Update to reduce N, add missing include and use ClobberMemory.

I tried out the patch myself. It was consistently completing in about 37s, i.e about one second per benchmark.

Thanks for doing a run!

Number of benchmarks: 36.
Google Benchmark MinTime default: 0.5s
Google Benchmark maximum walltime: 2.5s
That is, the total runtime ranges between 18s and 1.5 minutes.

Reading the minutes-long benchmark time, it seemed that each iteration would take longer than the 2.5s maximum wall clock time default. In that case, Google Benchmark was unable to get stable statistics, possibly because a single iteration takes longer than 2.5s. This seems to be a good argument to reduce N, to giving Google Benchmark more leeway for statistics. In contrast to e.g. LoopInterchange, there is no need to be sufficiently large to make the cache hierarchy count. Even on my system (Intel x84_64), it runs only does about 100 iterations per benchmarks, which seems low. Note that autovec and novec are approximately equally fast. -ffast-math finishes without error.

I removed one 0 from N, now we should get plenty of iterations even on not so powerful systems. Without a vector library, the runtimes between autovec and novec versions is indded similar. My motivation for the benchmarks is to evaluate & track performance of various vector libraries.

There is precedence with MemFunctions also running an even larger amount of micro benchmarks not protected by TEST_SUITE_BENCHMARKING_ONLY, so it might not be necessary here either.

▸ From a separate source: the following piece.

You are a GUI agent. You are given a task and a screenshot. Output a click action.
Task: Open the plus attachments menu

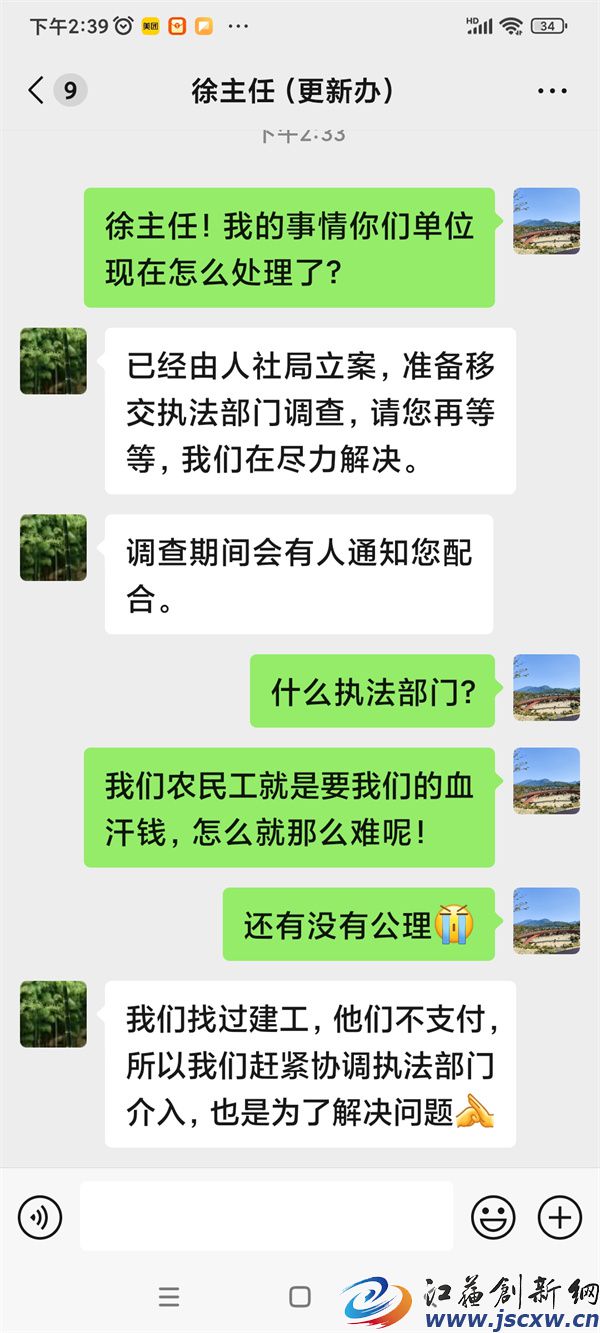point(560,1217)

Sounds good, I'll go without the extra protection then for now. We can adjust if this is a problem. In the future I am planning on adding other vectorization benchmarks, unrelated to math functions. We could add separate binaries for different groups perhaps.

Meinersbur accepted this revision.May 17 2021, 8:01 AM

LGTM, thank you.

This revision was automatically updated to reflect the committed changes.